Braiders Talk

Braiders Talk

For years, the braids industry has been booming. In addition to the popularity of bundle hairs, factory sellers moved into the market segment which has become a full category. Natural hair movement is also advancing. Curlfest, Essence Festival, Afropunk, and so on, the various festivals represent the rise of the natural hair movement, and Black women no longer hide their own hair with wigs or weaving hair. The decade old movement is making products for braids steadily popular among women who want easy and quick natural hairstyles.

Braiding products have surpassed the sales revenue of expensive human hair, and long and natural crochet braids are occupying the large portion of the retail floor. Just a few years ago, a girl was bullied at her school for wearing natural hair, and a Black woman was fired for being unprofessional citing her natural hair. These two incidents led to court cases and made many Americans confront the question: “why only calm and glowing hair is appropriate?” Then, many Americans’ sentiment about hair has changed.

Covid-19 and its impact on the availability of hair salon services also fueled the trend for DIY hair styling at home taught by YouTube videos and other tutorials. Many braids styles do not require sophisticated technique, so if you buy a pre-styled hair product, you can complete a hairstyle at relatively low cost, which led to the substantial increase of sales for beginner products including crochet braids.

The consumer’s increased consumption of the products led to high demand. Last year and early this year, Covid-19 was still spreading, and you must be very lucky to make an appointment with a braider. Braiders required advanced payment or deposit for 1-on-1 appointments and imposed penalties for late or no show. Many U.S. states do not treat braiders as hair stylists, so you may not require a license to practice exclusively braiding. No regulation exists solely for braiders who do not use chemicals and so on. In other words, you can become a braider relatively easily, and you can attract a continuous stream of customers as long as you have the skill. In fact, many braiders opened their business during Covid-19 pandemic, and new braider communities are popping up.

Last August, I attended a networking event for braiders to exchange information and socialize. It had workshops themed on customer care, online marketing, pricing for varying difficulty levels, and so on, featuring presentations and free talks. The participants ranged from a life-long braider to a novice braider who just entered the trade. I met a braider who is hugely popular locally but had no means to propagate the fandom online, but I also met some of the famous influencers who have many followers and corresponding skills documented in flavorful photos.

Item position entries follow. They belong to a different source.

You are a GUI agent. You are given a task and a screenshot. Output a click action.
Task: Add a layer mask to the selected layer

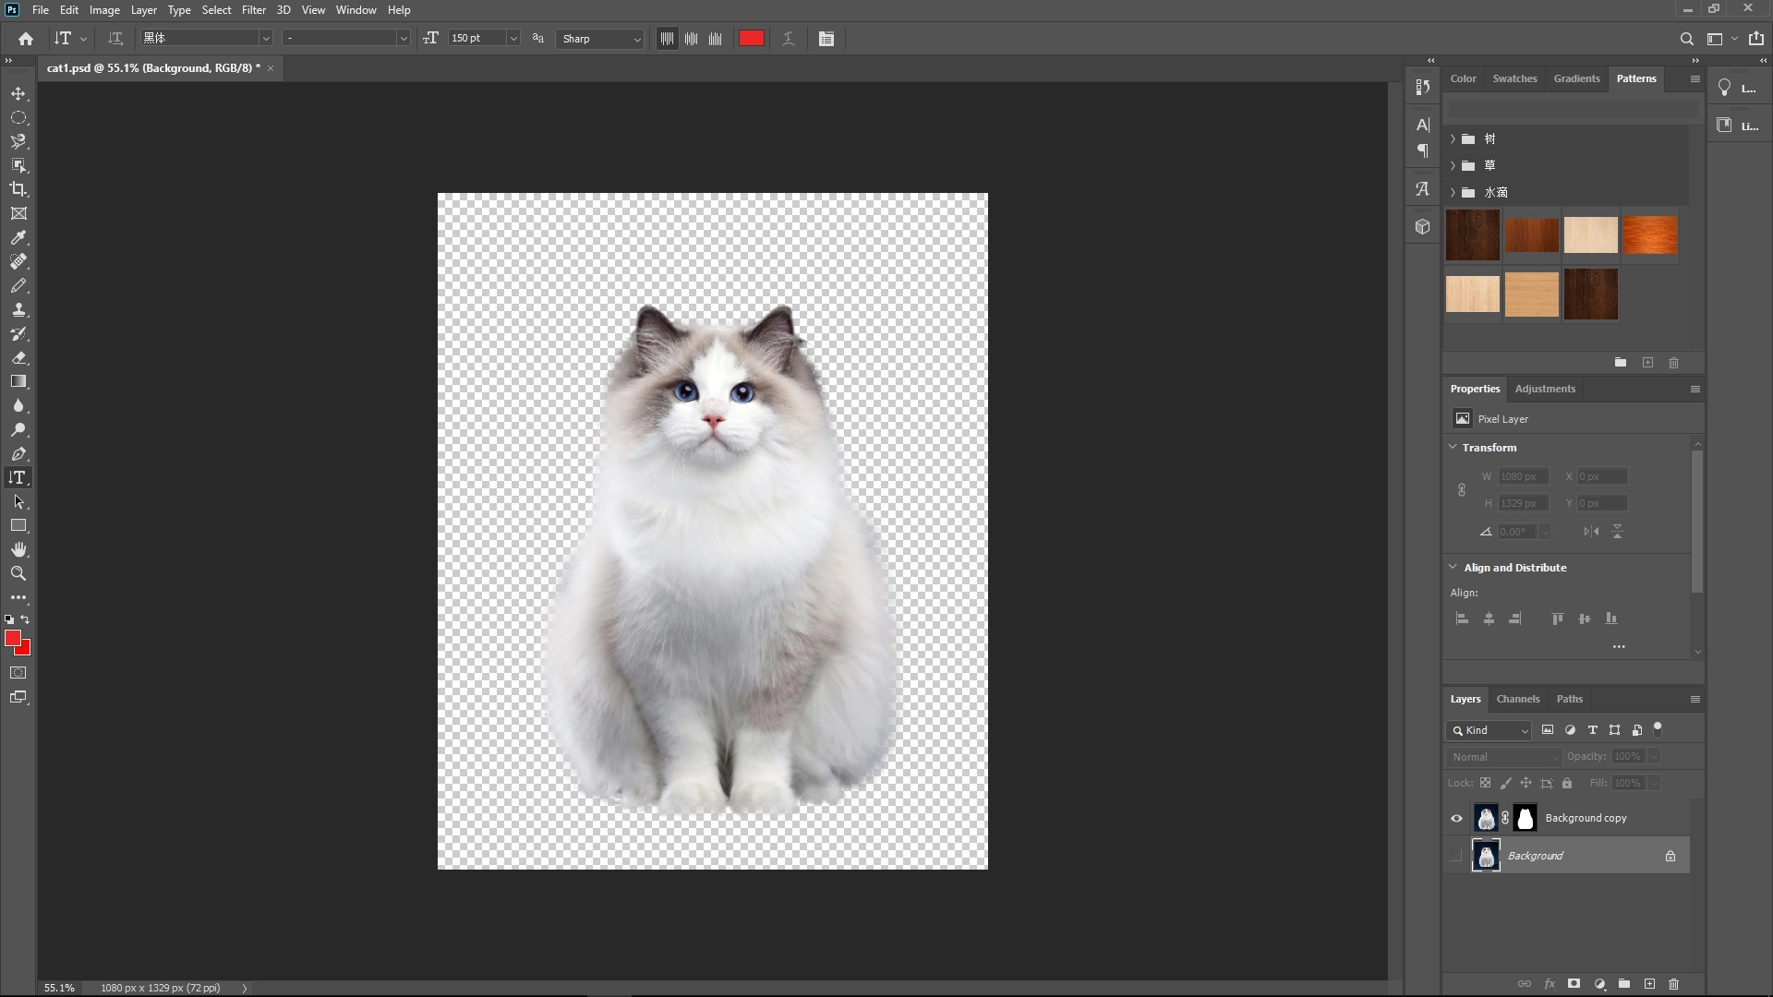click(1572, 984)
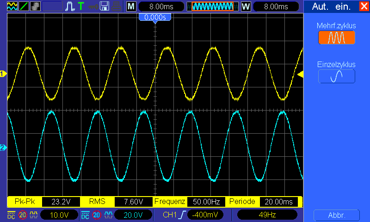Open the M 8.00ms timebase selector
The image size is (370, 222).
[x=161, y=6]
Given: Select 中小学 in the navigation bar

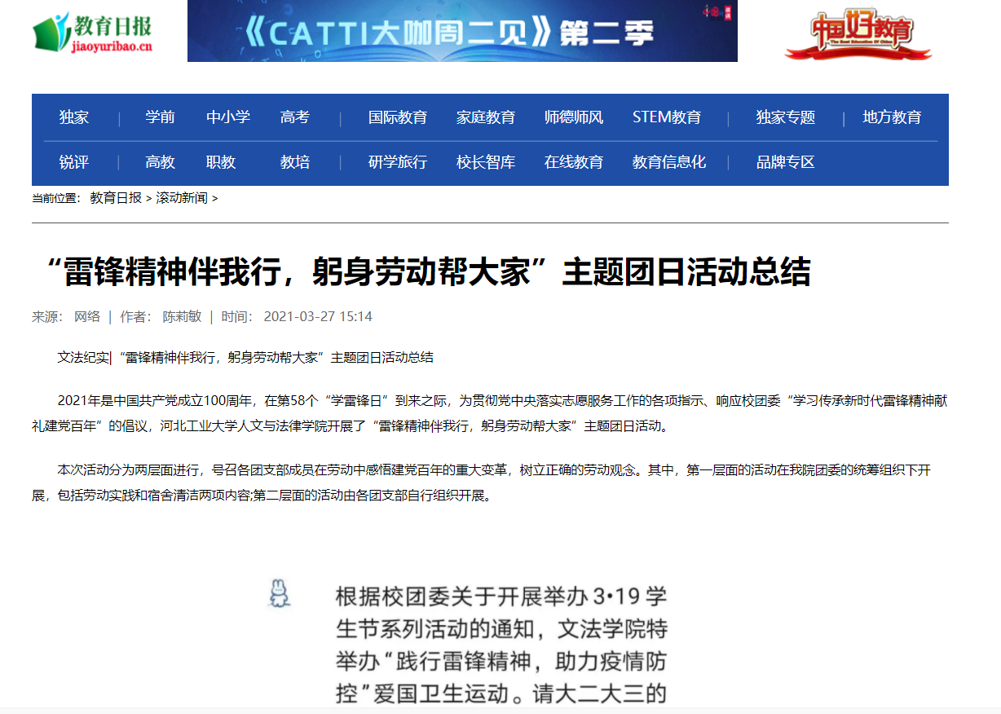Looking at the screenshot, I should [228, 117].
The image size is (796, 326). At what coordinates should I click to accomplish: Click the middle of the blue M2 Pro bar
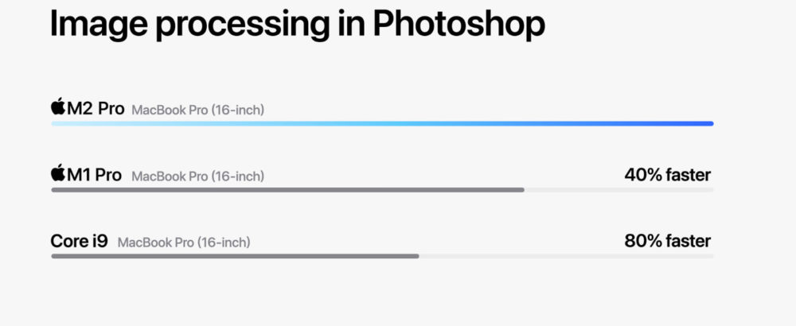coord(382,124)
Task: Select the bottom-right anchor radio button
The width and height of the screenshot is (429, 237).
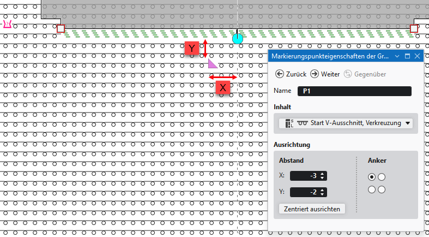Action: pos(382,189)
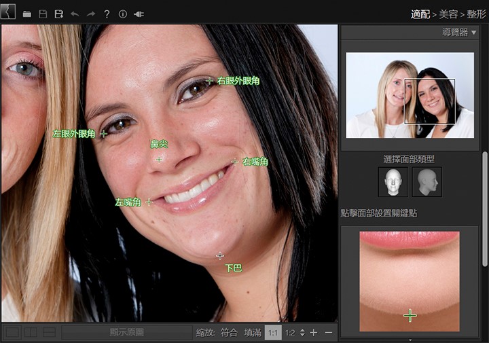Collapse the 導覽器 navigator panel

473,32
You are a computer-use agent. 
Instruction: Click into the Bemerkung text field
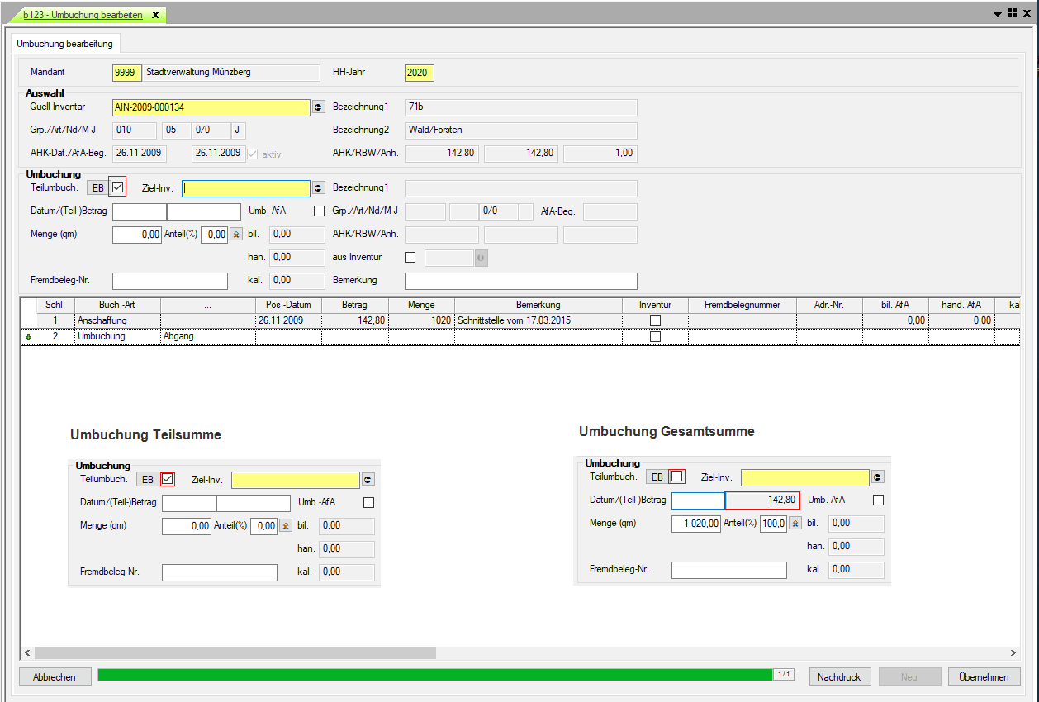click(x=520, y=281)
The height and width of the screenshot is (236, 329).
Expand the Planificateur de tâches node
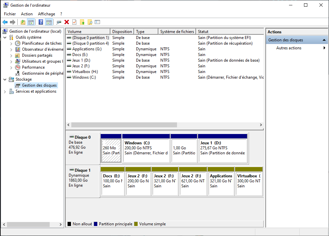11,43
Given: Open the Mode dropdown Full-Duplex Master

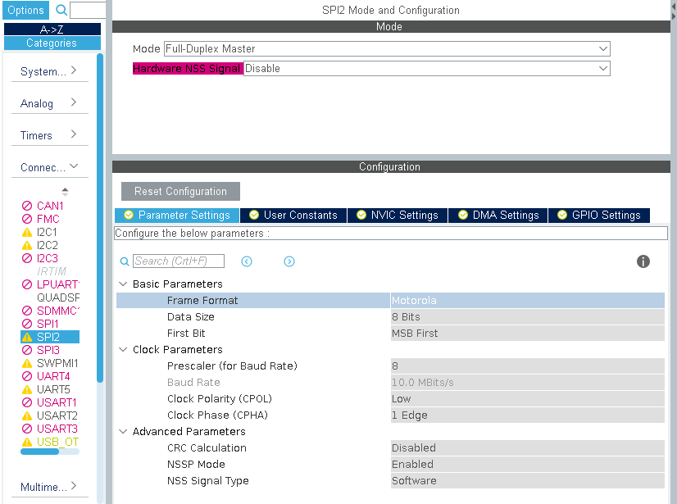Looking at the screenshot, I should click(386, 49).
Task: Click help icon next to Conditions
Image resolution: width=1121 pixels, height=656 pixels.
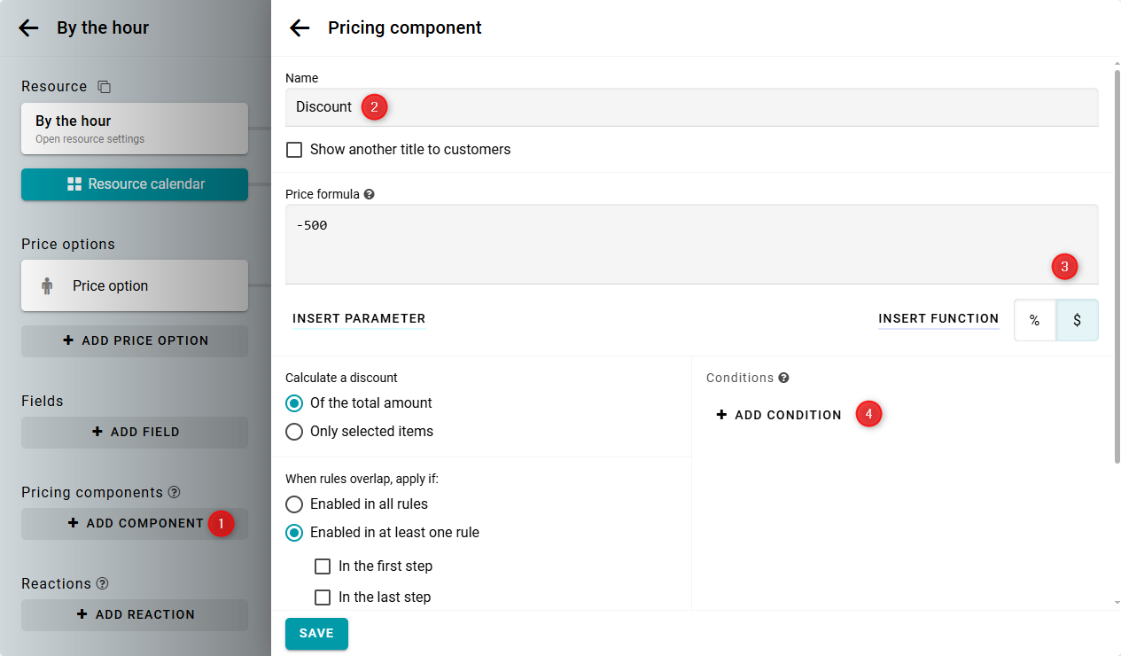Action: 783,378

They talked about what you need to become a successful braider, how to deal with disappointed clients, promoting business without costing an arm and a leg, standing out among braiders, haircare knowledge for braiders, and the trendy loose braids.

In addition, there were many questions and answers as well as passionate discussions among them. Braiders were generally proud and optimistic about the recent braids boom and considered it a great opportunity. Many braiders achieved financial freedom during the boom, and quite a few of them were expanding their business while raising the next generation of braiders in-house.

Braiders who participated in the event are continuing various efforts to make positive impacts in their local areas. One of them is providing free hair services to children of low-income families in the back-to-school season. These children have little means to pay for expensive hairstyling, but they would often become an easy target of teasing and bullying at school. Undoubtedly, the free services were hugely popular. Braiders with personal experiences volunteered at events sponsored by hair product company Supreme and chemical company Arganic. It was an occasion to instill confidence among Black children from low-income families.

Through networking, braiders can make a louder voice in the local community as well as in the hair industry. A substantial portion of the beauty supply revenue is braiding products, and this is time to review your relationship with local braiders and their needs and respect them as not just customers but also as business partners.